The World Health Organization (WHO), the United Nations Children's Fund, and the United Nations Population Fund have jointly stated that FGC causes unacceptable harm and have called for its complete eradication.1 Immediate complications of FGC include hemorrhage, shock, infection, urine retention (often leading to urinary tract infections), and injury to adjacent tissue (sometimes resulting in incontinence). Long-term complications include bleeding, anemia, difficulty urinating, recurrent urinary tract infections, incontinence, chronic pelvic infections, infertility, vulval abscesses, scarring, difficulties menstruating, sexual dysfunction, and problems in pregnancy and childbirth.
It has been suggested that these harmful health consequences could be reduced while maintaining the deeply-rooted FGC tradition were the procedure performed by trained medical professionals in hygienic settings. This trend to "medicalize" the procedure is arising in several settings, including Egypt and Kenya.
However, WHO has consistently and unequivocally advised that FGC, in any of its forms, should not be practiced by any health professional in any setting – including hospitals or other health establishments.2 "If an individual reaches the age of consent and wants to have the procedure done in a country where it is legal, then that is her decision and her right," says Dr. Ian Askew, a senior program associate with the Population Council, which seeks to eradicate the practice. "But FGC is usually performed on children or women too young to give consent, and performing FGC without consent is a clear violation of their basic human rights.
"In Kenya and Mali, the ministries of health have explicitly banned the practice in their facilities and by their staff, but the impact of these policies is not clear," says Dr.

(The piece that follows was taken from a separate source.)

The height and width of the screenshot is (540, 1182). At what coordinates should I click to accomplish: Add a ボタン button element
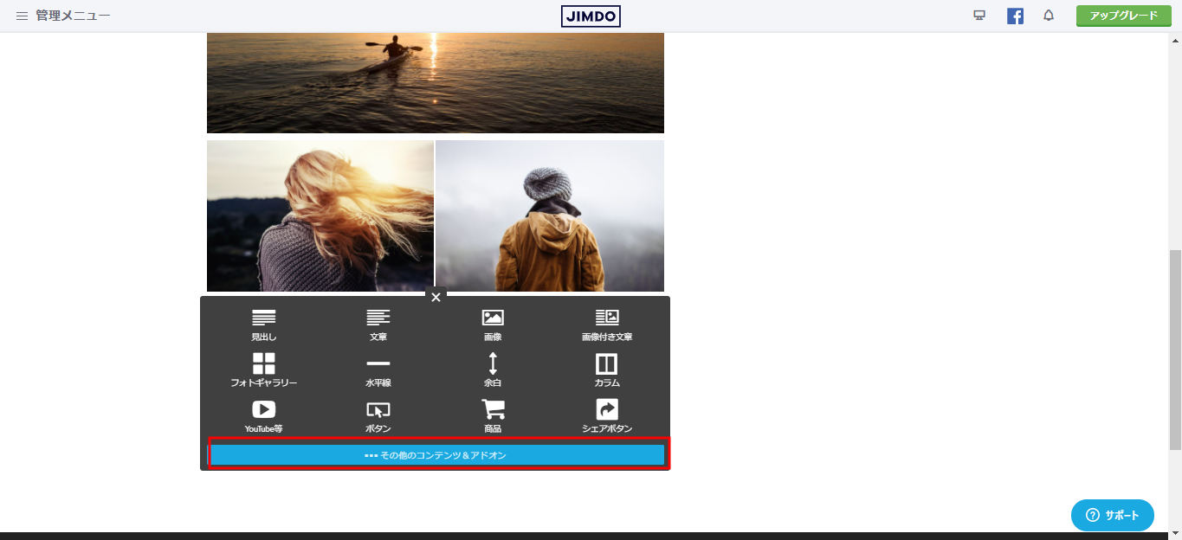click(378, 415)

Askew. "Whether directives banning FGC will lead to clandestine cutting by health professionals, renewed use of traditional FGC practitioners, or elimination of the practice is not known."
Institutions working to eliminate FGC generally think that changing beliefs that perpetuate FGC should be the focus of interventions seeking to eradicate this harmful practice, says Dr. Laila Nawar, a regional advisor to the Population Council in Cairo, Egypt. In Mali, the Population Council has encouraged health practitioners to cease practicing FGC, and urged them to persuade clients to discontinue the practice.
– Kim Best
References
World Health Organization, UNICEF, United Nations Population Fund. Female Genital Mutilation: A Joint WHO/UNICEF/UNFPA Statement. (Geneva: World Health Organization, 1997)1-20.
World Health Organization, UNICEF, United Nations Population Fund.